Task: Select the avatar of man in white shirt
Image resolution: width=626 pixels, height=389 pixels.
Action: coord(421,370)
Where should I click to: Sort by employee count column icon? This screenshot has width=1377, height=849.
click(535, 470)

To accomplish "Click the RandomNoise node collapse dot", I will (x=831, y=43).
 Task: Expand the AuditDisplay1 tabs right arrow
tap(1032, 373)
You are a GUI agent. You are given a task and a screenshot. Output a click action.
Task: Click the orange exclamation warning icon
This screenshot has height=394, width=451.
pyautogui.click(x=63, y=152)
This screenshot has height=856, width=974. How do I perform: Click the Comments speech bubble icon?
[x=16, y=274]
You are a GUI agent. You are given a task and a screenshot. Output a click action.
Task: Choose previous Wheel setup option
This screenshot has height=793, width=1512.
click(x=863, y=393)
########
Exercise: Restate the whole listing exactly.

Result:
Task: Select the avatar of man in white shirt
Image resolution: width=626 pixels, height=389 pixels.
Action: coord(421,370)
Where should I click to: Sort by employee count column icon? This screenshot has width=1377, height=849.
click(535, 470)

To accomplish "Click the RandomNoise node collapse dot", I will (x=831, y=43).
 Task: Expand the AuditDisplay1 tabs right arrow
tap(1032, 373)
You are a GUI agent. You are given a task and a screenshot. Output a click action.
Task: Click the orange exclamation warning icon
This screenshot has height=394, width=451.
pyautogui.click(x=63, y=152)
This screenshot has height=856, width=974. How do I perform: Click the Comments speech bubble icon?
[x=16, y=274]
You are a GUI agent. You are given a task and a screenshot. Output a click action.
Task: Choose previous Wheel setup option
This screenshot has height=793, width=1512.
click(x=863, y=393)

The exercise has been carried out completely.